Word and item position data:

┌──

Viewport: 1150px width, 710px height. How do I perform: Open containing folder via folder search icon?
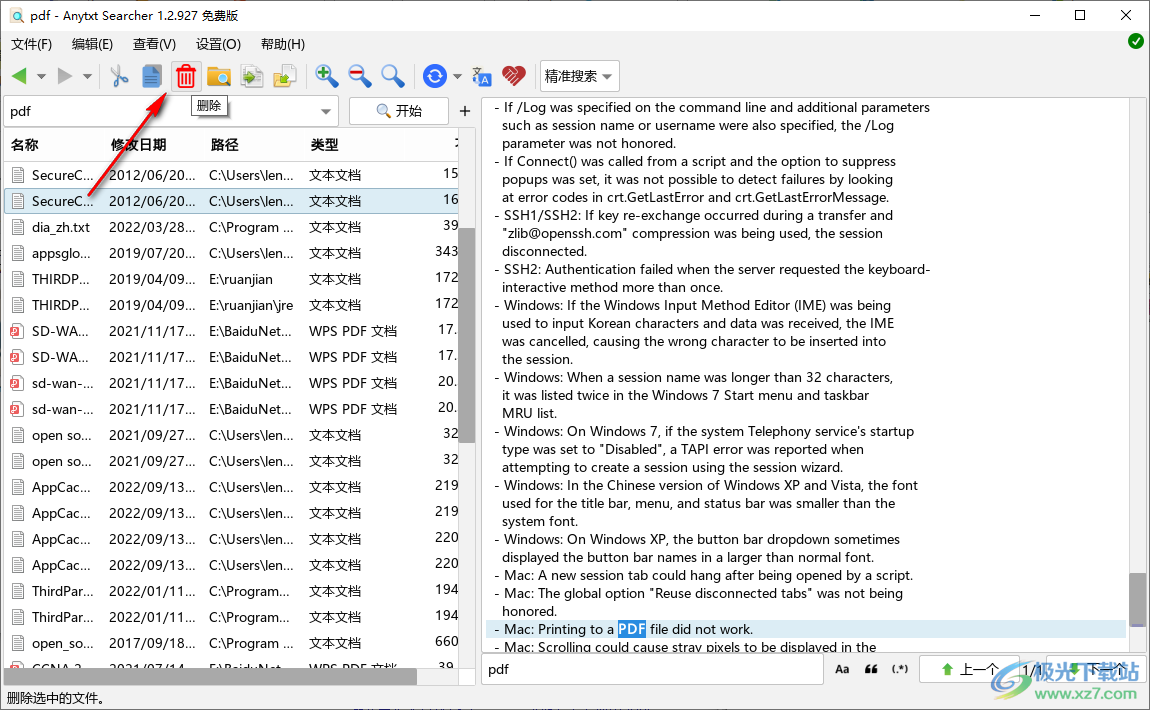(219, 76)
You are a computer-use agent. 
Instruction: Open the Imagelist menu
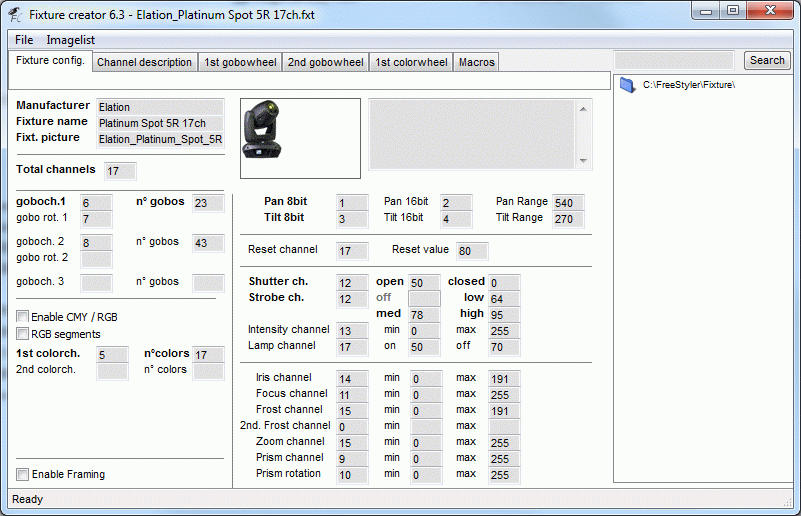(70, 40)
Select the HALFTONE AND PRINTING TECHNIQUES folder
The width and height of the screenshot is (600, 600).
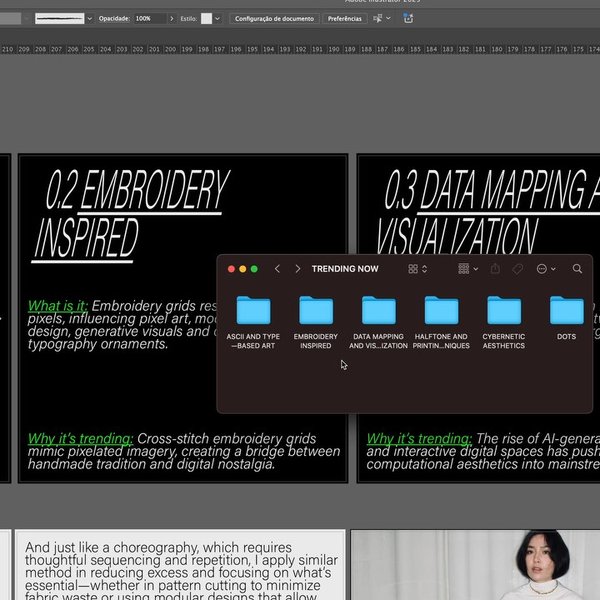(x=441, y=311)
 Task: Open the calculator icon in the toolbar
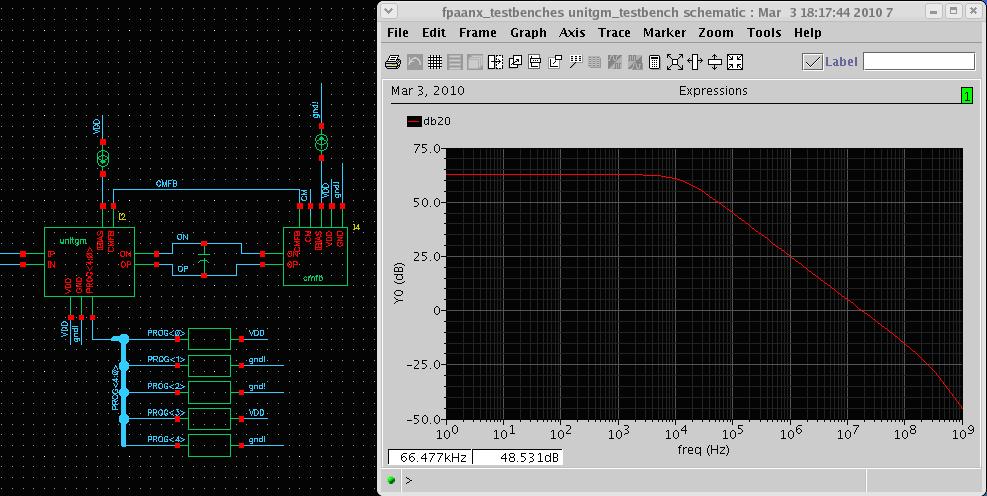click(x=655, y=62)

└──
┌──

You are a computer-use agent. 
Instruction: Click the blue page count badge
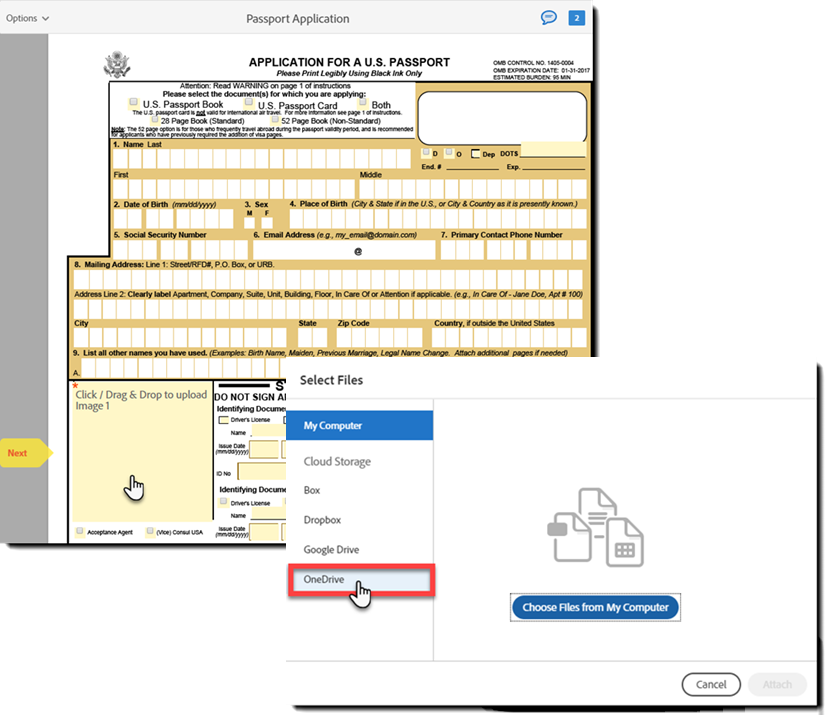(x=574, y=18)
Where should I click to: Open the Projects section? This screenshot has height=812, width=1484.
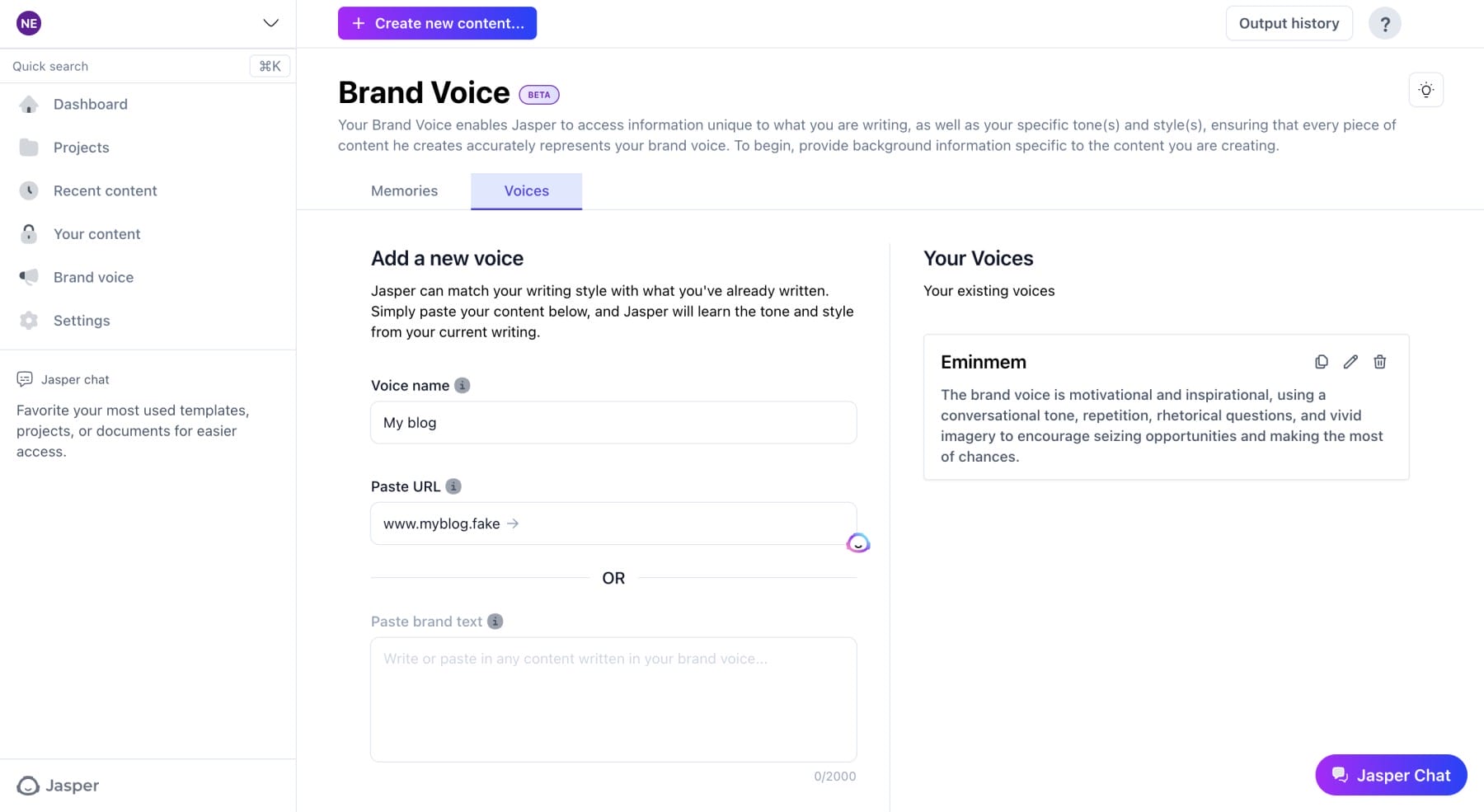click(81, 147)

└──

Requirement: In the material, begin at the line that has "Viewport: 1150px width, 710px" and stop after the line that has "click(x=655, y=62)", then reproduce those lines with "folder" swapped for "directory" and everything else unchanged. Omit the pictures from the result.

Result below:
Viewport: 1150px width, 710px height. How do I perform: Open containing directory via directory search icon?
(219, 76)
You are a computer-use agent. 
Instruction: Open the Imagelist menu
(70, 40)
Select the HALFTONE AND PRINTING TECHNIQUES directory
The width and height of the screenshot is (600, 600).
(x=441, y=311)
 Task: Open the calculator icon in the toolbar
click(x=655, y=62)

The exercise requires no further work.